# TO DO:
In the records below, find the line containing "Pause the cloud Recording". Restate it and all the lines after it exactly, and omit the rest.

[Pixel coordinate grounding data]
┄┄┄┄┄┄┄┄┄┄┄┄┄┄┄┄┄┄┄┄

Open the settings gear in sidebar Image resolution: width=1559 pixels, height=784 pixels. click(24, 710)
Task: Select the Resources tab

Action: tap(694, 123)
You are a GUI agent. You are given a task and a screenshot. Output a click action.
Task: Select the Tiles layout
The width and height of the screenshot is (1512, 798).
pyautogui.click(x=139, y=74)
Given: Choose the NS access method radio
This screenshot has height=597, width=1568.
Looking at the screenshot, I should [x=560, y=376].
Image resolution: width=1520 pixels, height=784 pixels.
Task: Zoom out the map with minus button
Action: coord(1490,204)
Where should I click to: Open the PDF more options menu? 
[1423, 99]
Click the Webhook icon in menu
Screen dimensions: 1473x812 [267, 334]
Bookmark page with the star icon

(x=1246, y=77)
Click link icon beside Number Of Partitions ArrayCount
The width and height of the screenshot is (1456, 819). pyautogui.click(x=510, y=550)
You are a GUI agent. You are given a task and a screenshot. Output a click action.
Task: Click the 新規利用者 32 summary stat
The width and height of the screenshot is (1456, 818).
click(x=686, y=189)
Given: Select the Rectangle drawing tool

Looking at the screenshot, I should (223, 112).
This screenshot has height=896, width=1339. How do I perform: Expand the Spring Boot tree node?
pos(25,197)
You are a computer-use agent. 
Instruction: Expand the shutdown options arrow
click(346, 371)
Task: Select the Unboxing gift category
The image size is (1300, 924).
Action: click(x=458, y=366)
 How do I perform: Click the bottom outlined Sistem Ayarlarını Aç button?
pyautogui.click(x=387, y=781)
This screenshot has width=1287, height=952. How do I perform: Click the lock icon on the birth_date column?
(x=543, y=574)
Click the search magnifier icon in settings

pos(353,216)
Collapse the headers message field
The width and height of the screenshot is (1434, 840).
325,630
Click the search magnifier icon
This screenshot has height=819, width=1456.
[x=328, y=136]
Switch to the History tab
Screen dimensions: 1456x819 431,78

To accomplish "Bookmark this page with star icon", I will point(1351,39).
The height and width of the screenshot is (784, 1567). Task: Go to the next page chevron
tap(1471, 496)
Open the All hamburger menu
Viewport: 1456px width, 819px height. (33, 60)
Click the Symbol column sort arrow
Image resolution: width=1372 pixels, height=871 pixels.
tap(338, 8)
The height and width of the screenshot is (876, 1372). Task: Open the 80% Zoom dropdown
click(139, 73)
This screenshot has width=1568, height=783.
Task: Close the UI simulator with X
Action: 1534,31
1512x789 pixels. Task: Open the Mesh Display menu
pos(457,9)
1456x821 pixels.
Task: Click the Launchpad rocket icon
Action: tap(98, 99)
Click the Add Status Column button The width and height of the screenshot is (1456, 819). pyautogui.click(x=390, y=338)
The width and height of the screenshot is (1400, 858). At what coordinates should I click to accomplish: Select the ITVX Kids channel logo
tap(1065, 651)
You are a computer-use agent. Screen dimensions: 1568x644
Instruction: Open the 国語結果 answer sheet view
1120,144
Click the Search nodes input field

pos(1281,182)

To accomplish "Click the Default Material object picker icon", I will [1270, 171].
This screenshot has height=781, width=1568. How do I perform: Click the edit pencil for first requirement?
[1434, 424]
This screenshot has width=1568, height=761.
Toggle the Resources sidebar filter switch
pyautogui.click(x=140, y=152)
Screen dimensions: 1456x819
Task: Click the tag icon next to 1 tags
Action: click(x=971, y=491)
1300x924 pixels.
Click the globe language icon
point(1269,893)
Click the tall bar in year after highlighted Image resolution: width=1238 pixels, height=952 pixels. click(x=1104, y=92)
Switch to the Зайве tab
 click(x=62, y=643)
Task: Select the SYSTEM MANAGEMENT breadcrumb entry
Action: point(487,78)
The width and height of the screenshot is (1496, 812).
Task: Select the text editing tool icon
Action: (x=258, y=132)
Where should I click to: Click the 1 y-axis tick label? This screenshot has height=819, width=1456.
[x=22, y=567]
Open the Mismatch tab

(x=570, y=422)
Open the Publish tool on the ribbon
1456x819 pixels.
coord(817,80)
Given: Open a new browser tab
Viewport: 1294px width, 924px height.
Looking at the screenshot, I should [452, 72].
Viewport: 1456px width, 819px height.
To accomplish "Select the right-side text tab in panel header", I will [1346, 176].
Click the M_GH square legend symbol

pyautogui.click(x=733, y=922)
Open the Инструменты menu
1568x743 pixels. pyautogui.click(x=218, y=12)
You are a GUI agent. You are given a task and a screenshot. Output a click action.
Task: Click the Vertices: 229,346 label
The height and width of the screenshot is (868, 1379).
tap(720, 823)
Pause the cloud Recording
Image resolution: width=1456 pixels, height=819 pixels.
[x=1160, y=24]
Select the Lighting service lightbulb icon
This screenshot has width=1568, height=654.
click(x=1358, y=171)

┄┄┄┄┄┄┄┄┄┄┄┄┄┄┄┄┄┄┄┄

# RESPONSE:
Pause the cloud Recording
Image resolution: width=1456 pixels, height=819 pixels.
[x=1160, y=24]
Select the Lighting service lightbulb icon
This screenshot has width=1568, height=654.
click(x=1358, y=171)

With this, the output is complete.